(RECORDS PROVIDED):
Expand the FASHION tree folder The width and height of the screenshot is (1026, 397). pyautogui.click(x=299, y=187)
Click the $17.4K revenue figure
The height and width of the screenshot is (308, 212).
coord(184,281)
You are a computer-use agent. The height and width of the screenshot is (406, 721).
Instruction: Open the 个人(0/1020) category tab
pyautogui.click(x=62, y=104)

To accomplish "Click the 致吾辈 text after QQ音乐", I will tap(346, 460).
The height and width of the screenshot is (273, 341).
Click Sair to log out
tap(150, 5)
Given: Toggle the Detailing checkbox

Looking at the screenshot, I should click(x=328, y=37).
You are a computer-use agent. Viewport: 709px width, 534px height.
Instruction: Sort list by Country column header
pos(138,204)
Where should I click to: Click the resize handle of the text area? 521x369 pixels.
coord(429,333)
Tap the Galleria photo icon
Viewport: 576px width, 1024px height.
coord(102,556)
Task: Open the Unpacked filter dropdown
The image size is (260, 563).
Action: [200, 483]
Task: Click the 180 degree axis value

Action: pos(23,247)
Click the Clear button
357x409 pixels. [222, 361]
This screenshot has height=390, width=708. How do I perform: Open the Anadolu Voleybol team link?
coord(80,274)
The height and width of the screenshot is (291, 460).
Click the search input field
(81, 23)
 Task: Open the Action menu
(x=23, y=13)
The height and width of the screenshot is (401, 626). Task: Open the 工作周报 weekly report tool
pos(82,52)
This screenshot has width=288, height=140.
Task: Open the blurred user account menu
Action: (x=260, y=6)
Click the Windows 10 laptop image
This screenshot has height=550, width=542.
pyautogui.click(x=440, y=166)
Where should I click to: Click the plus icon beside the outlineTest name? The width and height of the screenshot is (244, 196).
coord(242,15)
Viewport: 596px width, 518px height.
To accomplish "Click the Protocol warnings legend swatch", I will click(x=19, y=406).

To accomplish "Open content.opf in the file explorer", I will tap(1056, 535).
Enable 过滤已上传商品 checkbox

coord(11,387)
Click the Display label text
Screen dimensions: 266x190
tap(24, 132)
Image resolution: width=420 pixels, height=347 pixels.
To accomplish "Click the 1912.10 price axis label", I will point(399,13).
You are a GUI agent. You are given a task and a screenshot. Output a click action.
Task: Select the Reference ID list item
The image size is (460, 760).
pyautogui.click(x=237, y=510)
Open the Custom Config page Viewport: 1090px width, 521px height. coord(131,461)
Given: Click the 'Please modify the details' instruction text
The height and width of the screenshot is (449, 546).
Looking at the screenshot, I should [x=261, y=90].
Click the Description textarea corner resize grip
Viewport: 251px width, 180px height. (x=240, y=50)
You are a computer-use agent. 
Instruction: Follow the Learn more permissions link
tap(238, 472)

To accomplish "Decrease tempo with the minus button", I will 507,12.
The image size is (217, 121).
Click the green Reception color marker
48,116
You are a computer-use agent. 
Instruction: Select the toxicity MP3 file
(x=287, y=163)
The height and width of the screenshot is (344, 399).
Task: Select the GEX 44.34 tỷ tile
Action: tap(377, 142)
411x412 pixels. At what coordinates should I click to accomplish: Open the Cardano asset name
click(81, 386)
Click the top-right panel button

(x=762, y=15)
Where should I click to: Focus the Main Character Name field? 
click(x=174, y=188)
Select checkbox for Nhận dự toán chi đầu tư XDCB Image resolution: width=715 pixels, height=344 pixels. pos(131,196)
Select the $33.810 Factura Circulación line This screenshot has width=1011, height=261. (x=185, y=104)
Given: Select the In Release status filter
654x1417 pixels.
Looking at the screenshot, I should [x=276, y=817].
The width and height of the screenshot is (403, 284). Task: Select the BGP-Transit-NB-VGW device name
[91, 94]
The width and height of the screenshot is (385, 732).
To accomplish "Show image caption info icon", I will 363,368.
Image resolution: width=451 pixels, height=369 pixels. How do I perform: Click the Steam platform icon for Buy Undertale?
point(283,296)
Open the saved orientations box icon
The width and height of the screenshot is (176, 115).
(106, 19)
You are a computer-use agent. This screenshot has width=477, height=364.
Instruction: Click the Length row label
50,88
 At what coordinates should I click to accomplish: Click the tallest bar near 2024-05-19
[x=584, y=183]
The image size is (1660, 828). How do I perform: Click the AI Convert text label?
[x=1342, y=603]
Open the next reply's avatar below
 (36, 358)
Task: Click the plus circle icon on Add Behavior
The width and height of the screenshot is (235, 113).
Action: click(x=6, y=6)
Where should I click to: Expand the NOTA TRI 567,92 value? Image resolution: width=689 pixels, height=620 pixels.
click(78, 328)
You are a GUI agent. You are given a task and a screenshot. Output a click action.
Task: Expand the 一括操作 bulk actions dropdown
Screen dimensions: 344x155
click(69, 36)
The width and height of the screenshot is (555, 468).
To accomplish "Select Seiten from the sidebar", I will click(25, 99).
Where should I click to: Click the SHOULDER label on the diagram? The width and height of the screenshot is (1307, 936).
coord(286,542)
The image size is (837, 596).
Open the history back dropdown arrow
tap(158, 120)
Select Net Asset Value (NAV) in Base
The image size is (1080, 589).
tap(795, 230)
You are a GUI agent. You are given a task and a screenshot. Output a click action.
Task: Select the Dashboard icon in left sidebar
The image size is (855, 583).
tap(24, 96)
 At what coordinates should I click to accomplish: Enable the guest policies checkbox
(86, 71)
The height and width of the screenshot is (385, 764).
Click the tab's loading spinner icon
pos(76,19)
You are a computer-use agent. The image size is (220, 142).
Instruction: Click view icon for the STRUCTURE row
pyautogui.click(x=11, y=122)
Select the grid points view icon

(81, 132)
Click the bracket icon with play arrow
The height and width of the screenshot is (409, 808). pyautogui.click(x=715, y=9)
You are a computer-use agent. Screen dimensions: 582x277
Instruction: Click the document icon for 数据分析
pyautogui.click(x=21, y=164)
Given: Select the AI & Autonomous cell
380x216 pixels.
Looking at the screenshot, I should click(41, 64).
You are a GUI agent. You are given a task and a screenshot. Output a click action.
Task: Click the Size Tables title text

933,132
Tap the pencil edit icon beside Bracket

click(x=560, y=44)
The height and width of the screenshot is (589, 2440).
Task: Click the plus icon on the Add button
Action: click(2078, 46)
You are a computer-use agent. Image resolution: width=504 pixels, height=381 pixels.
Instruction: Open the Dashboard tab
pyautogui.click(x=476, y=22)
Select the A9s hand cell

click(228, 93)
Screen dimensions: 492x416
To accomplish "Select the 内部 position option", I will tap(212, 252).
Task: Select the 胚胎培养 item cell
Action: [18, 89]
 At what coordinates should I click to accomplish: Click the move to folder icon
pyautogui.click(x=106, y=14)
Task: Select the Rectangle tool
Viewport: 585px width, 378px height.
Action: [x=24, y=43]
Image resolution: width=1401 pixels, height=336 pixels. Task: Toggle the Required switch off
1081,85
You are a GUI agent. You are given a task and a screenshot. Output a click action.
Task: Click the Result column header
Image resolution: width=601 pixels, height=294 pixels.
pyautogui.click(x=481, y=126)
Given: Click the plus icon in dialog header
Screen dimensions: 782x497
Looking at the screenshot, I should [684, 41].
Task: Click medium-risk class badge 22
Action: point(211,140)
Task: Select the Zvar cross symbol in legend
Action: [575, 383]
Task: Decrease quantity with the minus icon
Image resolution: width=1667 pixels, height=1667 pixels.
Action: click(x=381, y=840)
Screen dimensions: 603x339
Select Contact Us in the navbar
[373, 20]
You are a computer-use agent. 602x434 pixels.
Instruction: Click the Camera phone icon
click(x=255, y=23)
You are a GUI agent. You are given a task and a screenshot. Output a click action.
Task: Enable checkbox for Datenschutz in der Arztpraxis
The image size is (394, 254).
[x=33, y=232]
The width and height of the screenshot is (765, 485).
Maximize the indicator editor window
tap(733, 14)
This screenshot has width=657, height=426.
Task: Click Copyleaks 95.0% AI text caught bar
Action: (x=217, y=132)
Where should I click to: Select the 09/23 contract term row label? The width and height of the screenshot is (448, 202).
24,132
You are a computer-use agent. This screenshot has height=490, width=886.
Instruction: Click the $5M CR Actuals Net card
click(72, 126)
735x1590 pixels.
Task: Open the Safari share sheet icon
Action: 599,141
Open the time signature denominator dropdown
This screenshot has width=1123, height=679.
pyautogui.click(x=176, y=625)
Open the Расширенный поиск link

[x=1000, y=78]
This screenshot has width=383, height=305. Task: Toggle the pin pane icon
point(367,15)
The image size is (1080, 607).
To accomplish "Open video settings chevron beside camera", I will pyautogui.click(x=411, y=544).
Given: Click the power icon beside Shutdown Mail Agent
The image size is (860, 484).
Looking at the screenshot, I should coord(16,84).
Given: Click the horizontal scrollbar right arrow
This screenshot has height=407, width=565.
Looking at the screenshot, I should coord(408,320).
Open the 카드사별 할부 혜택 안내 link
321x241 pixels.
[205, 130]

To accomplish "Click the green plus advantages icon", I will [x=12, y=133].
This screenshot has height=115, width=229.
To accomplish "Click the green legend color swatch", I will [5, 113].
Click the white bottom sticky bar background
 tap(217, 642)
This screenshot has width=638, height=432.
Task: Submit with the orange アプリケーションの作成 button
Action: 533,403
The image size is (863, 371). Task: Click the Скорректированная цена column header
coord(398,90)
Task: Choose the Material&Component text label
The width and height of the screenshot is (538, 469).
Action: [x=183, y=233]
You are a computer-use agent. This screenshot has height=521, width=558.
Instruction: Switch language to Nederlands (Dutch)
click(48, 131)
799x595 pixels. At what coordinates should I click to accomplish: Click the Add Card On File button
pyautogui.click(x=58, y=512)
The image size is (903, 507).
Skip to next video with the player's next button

(WHAT YOU ARE ASKED TO DO): Pull every line containing "minus" out of the material and copy it.

(ANSWER FOR THIS EXERCISE):
To accomplish "Decrease tempo with the minus button", I will 507,12.
Task: Decrease quantity with the minus icon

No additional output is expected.